* **Task**: All records are to be transcribed in full; any pictures among them are to be skipped.
◇ ◇ ◇ ◇
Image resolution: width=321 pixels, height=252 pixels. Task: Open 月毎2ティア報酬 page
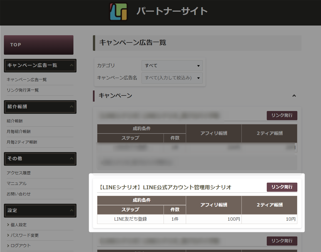click(22, 142)
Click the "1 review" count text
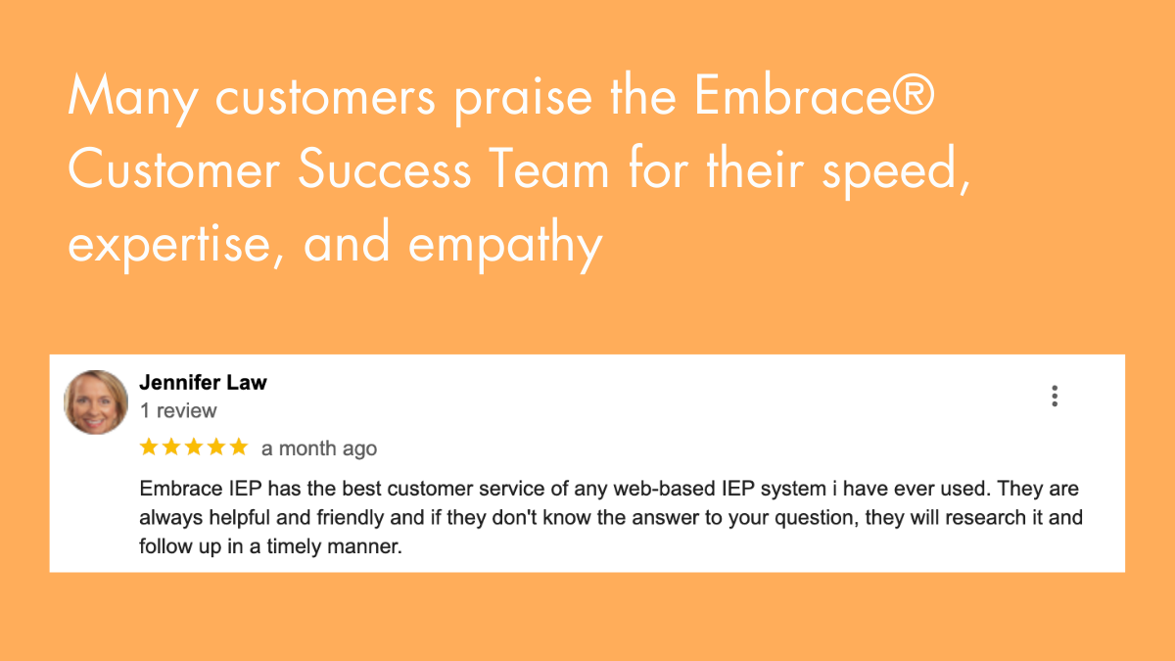This screenshot has height=661, width=1175. click(178, 410)
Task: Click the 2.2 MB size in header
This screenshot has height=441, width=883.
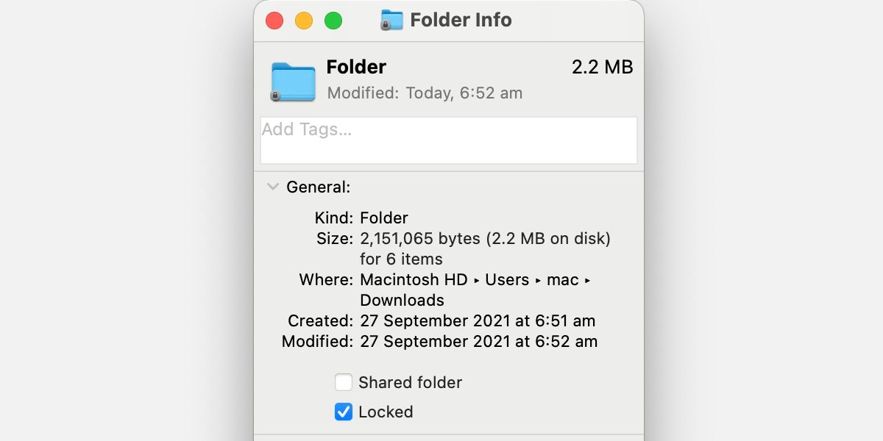Action: click(x=602, y=67)
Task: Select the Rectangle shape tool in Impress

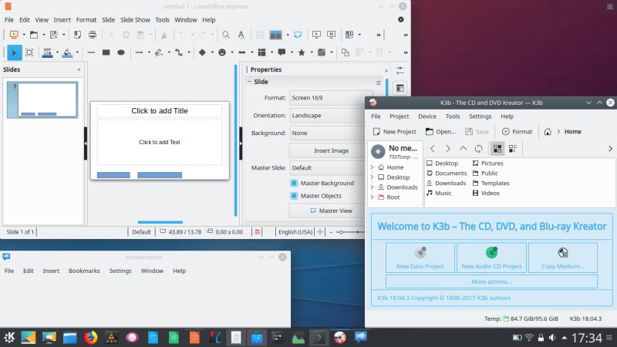Action: point(105,52)
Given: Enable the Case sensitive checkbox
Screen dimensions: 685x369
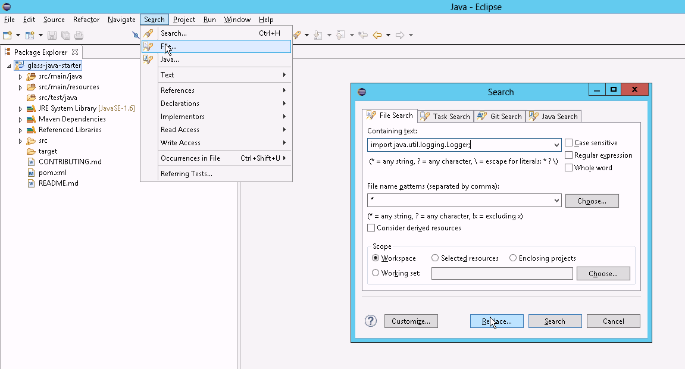Looking at the screenshot, I should pyautogui.click(x=569, y=143).
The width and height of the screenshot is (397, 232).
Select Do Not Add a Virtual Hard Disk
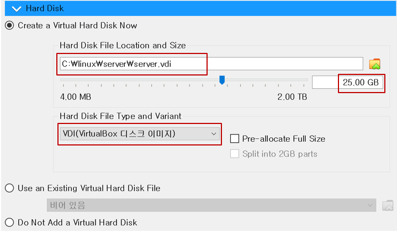[9, 222]
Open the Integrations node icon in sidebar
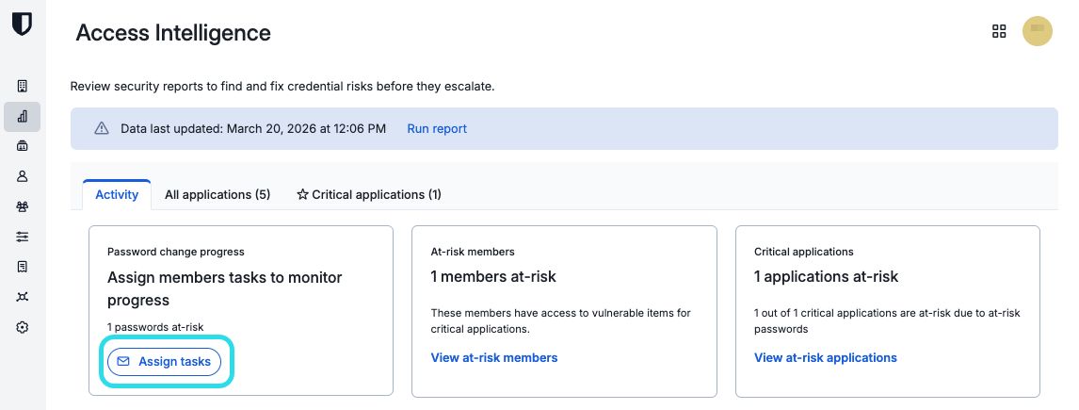The image size is (1079, 410). point(23,297)
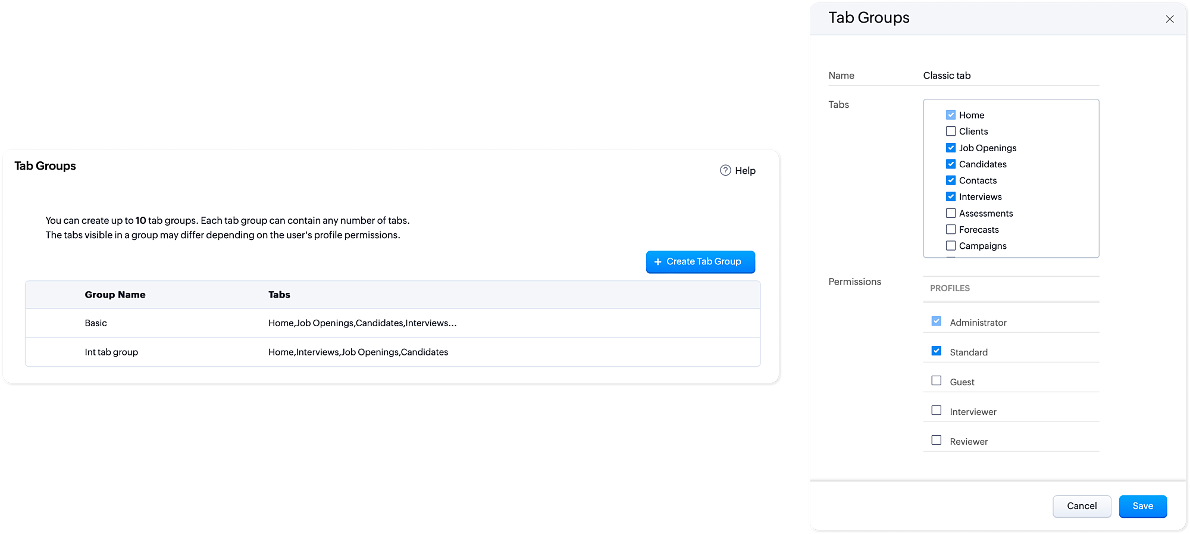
◇ ◇ ◇ ◇
* **Answer space**:
Image resolution: width=321 pixels, height=252 pixels. Task: Open 月毎2ティア報酬 page
click(22, 142)
Click the "1 review" count text
This screenshot has height=661, width=1175. click(178, 410)
Task: Click the 2.2 MB size in header
This screenshot has height=441, width=883.
Action: click(x=602, y=67)
Task: Select the Rectangle shape tool in Impress

Action: point(105,52)
Given: Enable the Case sensitive checkbox
Screen dimensions: 685x369
Looking at the screenshot, I should pyautogui.click(x=569, y=143).
The width and height of the screenshot is (397, 232).
Select Do Not Add a Virtual Hard Disk
[9, 222]
Open the Integrations node icon in sidebar
The image size is (1079, 410). point(23,297)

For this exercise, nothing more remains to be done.